Basically, any mammalian cells may be used, with mouse, rat,
primate and human cells being particularly preferred, although as
will be appreciated by those in the art, modifications of the
system by pseudotyping allows all eukaryotic cells to be used,
preferably higher eukaryotes. As is more fully described below, a
screen will be set up such that the cells exhibit a selectable
phenotype in the presence of a bioactive peptide. As is more fully
described below, cell types implicated in a wide variety of disease
conditions are particularly useful, so long as a suitable screen
may be designed to allow the selection of cells that exhibit an
altered phenotype as a consequence of the presence of a peptide
within the cell.
[0139] Accordingly, suitable cell types include, but are not
limited to, tumor cells of all types (particularly melanoma,
myeloid leukemia, carcinomas of the lung, breast, ovaries, colon,
kidney, prostate, pancreas and testes), cardiomyocytes, endothelial
cells, epithelial cells, lymphocytes (T-cell and B cell), mast
cells, eosinophils, vascular intimal cells, hepatocytes, leukocytes
including mononuclear leukocytes, stem cells such as haemopoietic,
neural, skin, lung, kidney, liver and myocyte stem cells (for use
in screening for differentiation and de-differentiation factors),
osteoclasts, chondrocytes and other connective tissue cells,
keratinocytes, melanocytes, liver cells, kidney cells, and
adipocytes.
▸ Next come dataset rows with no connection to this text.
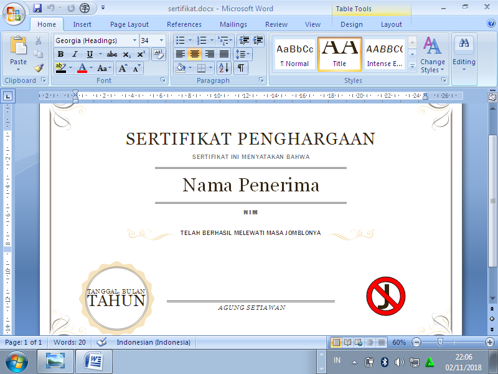498x374 pixels.
Task: Toggle italic formatting on
Action: coord(74,54)
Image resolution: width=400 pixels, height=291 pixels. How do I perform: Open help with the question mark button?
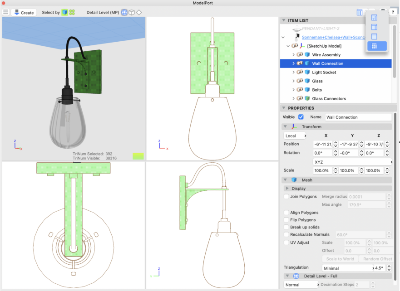393,12
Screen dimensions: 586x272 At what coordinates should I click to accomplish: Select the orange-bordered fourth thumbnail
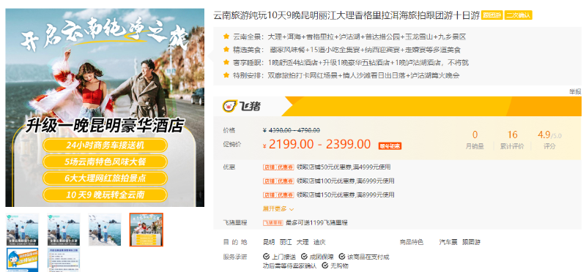(x=146, y=230)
Suitable cells also include known research cells,
including, but not limited to, Jurkat T cells, NIH3T3 cells, CHO,
COS, etc. See the ATCC cell line catalog, hereby incorporated by
reference.
[0140] In one embodiment, the cells may be additionally genetically
engineered, that is, contain exogenous nucleic acid other than the
variant TNF-.alpha. nucleic acid. In a preferred embodiment, the
variant TNF-.alpha. proteins are expressed in bacterial systems.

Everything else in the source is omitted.